Return each line of the entries that mentions the word "computer".
((
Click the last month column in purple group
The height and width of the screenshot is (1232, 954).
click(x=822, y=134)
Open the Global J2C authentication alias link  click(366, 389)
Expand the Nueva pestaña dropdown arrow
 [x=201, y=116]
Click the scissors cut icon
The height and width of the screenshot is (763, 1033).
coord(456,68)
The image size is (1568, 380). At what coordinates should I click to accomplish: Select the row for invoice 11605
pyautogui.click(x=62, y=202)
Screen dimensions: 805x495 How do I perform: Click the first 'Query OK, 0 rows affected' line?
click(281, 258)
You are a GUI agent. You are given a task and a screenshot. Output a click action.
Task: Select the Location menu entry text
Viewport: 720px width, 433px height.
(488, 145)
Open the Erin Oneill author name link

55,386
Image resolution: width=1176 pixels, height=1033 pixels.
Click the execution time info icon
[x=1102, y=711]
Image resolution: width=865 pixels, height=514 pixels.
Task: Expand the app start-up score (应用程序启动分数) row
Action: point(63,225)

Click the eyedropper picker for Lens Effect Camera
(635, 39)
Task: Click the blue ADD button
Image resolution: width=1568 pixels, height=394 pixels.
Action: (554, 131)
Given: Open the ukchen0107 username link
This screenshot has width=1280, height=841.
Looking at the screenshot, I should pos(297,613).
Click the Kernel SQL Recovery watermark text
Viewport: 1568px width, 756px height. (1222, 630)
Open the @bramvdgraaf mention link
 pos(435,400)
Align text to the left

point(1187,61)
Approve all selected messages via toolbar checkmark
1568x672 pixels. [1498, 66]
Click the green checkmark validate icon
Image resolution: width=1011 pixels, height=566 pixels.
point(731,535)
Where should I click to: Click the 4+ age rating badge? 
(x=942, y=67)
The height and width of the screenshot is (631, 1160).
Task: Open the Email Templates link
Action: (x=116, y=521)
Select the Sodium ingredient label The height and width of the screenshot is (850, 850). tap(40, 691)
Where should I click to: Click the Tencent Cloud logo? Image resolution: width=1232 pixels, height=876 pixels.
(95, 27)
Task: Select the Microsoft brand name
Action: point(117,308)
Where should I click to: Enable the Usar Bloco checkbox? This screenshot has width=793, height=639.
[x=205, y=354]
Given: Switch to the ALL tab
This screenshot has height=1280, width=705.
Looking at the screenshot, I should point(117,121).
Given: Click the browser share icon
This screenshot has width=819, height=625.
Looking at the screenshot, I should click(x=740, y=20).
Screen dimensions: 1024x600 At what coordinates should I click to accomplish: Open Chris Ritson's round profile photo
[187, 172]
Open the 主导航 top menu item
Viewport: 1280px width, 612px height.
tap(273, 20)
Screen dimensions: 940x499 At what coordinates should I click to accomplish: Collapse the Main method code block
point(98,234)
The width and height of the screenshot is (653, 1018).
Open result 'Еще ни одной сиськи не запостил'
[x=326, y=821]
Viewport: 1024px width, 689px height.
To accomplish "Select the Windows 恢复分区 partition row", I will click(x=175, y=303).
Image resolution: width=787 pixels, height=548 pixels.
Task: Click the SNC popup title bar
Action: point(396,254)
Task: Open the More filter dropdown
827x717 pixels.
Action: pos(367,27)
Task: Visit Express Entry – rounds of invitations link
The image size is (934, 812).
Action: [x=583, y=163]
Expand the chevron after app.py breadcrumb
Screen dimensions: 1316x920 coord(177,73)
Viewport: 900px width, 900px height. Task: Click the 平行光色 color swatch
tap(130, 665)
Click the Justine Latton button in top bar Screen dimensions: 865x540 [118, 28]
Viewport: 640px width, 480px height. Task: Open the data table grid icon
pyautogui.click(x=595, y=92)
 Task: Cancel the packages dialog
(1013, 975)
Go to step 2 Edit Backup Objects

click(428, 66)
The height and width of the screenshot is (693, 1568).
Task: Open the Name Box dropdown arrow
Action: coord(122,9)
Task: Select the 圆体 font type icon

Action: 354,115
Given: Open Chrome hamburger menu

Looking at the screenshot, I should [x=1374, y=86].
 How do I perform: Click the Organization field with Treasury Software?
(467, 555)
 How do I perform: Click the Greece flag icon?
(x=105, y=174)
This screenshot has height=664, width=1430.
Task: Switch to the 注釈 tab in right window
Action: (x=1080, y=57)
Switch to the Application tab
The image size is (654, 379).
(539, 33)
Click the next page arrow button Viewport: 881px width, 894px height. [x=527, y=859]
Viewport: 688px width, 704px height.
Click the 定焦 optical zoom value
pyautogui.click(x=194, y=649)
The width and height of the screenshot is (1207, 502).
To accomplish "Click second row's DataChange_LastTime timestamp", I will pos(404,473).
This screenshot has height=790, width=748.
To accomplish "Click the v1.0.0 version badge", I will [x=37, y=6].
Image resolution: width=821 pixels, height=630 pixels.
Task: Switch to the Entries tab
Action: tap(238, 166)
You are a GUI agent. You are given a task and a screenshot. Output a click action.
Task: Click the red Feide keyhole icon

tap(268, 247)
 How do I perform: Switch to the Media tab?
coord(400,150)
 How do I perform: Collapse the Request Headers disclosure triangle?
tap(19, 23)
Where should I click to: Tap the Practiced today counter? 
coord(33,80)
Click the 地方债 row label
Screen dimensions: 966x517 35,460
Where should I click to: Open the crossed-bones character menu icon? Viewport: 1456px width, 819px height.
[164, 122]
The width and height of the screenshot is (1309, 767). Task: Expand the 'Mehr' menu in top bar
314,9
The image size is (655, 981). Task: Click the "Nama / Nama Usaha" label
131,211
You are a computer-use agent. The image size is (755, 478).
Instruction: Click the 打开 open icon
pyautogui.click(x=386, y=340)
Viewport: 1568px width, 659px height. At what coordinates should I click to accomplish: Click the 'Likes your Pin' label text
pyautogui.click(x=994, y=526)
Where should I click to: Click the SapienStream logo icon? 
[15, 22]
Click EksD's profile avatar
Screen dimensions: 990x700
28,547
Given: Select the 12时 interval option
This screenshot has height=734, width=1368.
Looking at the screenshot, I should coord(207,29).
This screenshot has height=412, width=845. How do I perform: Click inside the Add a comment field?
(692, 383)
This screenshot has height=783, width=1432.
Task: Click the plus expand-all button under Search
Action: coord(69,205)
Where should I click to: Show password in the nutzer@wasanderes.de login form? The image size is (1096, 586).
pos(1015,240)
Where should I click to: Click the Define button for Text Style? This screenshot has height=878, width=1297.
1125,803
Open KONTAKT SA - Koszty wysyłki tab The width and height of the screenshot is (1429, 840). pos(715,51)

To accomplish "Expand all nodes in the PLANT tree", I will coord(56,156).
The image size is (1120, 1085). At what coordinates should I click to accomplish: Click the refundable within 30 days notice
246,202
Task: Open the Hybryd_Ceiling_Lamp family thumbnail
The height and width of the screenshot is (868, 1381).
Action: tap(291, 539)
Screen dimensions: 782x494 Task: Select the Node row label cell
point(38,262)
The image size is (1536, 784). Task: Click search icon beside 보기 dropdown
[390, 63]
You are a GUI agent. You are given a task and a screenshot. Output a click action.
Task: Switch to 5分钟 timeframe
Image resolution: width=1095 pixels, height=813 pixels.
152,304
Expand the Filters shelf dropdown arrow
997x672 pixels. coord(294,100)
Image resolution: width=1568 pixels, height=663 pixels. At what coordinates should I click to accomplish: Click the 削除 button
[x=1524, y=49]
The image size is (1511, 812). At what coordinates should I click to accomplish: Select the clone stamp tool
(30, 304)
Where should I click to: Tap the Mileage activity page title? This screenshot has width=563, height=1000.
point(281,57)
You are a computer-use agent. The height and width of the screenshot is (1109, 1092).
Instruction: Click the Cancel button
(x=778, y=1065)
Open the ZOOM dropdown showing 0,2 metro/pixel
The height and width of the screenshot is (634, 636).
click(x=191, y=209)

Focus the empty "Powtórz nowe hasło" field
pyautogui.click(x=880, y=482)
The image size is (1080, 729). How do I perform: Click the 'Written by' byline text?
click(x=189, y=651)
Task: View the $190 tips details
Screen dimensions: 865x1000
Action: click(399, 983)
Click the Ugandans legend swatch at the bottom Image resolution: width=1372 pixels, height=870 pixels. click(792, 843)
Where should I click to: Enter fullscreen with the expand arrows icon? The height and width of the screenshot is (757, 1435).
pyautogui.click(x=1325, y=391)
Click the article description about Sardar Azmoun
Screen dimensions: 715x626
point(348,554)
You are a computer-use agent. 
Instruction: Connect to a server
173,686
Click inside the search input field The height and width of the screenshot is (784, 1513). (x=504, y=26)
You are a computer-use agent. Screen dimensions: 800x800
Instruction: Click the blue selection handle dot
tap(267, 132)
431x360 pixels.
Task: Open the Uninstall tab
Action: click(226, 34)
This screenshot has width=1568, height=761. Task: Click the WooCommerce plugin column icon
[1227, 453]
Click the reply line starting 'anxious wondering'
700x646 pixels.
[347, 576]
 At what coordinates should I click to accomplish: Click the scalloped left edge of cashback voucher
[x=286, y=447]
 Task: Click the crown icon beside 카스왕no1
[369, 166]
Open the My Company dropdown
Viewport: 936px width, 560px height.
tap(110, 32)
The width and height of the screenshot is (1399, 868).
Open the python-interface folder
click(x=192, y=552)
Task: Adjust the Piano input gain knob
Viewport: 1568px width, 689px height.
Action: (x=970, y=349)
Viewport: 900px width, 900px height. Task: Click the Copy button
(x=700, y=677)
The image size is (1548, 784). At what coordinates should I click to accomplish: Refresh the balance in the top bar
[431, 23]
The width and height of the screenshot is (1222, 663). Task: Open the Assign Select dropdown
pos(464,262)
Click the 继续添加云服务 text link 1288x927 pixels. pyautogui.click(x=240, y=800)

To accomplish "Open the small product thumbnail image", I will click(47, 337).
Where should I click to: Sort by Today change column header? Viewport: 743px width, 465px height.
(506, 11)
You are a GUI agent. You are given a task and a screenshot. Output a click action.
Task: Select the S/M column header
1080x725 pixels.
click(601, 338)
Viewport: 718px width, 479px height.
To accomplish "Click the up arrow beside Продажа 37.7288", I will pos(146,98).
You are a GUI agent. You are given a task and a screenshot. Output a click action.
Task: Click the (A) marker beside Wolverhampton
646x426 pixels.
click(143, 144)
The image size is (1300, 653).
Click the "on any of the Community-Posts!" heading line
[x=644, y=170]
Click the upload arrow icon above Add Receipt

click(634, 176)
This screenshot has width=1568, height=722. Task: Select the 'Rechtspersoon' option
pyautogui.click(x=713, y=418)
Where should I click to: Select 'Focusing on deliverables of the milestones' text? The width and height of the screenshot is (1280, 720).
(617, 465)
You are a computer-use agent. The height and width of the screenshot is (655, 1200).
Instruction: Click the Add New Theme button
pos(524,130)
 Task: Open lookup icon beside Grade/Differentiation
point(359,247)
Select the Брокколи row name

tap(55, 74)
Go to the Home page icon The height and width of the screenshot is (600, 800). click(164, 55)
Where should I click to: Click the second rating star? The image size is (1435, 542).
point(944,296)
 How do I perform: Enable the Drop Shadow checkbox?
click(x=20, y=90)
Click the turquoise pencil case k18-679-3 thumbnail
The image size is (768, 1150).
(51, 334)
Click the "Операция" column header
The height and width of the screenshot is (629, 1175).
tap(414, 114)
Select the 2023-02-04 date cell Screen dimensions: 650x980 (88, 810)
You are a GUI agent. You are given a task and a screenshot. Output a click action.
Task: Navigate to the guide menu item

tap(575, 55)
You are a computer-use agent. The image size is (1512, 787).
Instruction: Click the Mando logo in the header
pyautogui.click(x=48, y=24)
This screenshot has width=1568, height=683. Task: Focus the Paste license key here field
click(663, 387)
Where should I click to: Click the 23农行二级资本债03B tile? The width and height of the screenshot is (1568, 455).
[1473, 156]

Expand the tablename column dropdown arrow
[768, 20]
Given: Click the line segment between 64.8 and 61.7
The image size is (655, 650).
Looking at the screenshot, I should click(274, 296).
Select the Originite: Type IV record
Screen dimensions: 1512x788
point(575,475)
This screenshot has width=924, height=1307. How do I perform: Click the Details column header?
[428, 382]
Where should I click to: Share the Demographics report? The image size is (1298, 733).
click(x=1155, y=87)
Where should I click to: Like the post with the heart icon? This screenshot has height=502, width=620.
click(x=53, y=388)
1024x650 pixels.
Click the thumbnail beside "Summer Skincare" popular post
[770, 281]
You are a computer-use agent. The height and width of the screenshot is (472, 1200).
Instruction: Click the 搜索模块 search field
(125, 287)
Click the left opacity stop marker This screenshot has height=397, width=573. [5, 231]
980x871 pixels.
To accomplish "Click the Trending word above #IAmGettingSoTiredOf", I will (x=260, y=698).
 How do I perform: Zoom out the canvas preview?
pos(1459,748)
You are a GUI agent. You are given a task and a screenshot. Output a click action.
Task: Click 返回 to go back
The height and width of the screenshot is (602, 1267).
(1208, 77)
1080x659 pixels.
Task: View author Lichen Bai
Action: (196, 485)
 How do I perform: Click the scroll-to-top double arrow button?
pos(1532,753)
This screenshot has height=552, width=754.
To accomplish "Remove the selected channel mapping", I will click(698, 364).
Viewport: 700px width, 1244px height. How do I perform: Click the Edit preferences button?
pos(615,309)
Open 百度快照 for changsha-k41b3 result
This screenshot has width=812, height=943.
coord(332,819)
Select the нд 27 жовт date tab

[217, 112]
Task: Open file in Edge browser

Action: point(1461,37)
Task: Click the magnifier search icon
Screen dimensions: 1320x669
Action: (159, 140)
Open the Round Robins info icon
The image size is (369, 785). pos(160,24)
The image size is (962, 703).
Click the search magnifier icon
))
WRITTEN SOLUTION>
You are a computer-use agent. The image size is (755, 478).
You are a computer-use agent. The height and width of the screenshot is (1109, 1092).
You are a computer-use agent. 
You are a computer-use agent. Screen dimensions: 800x800
You are a computer-use agent. The height and width of the screenshot is (655, 1200).
You are a computer-use agent. The image size is (1512, 787).
You are a computer-use agent. The height and width of the screenshot is (472, 1200).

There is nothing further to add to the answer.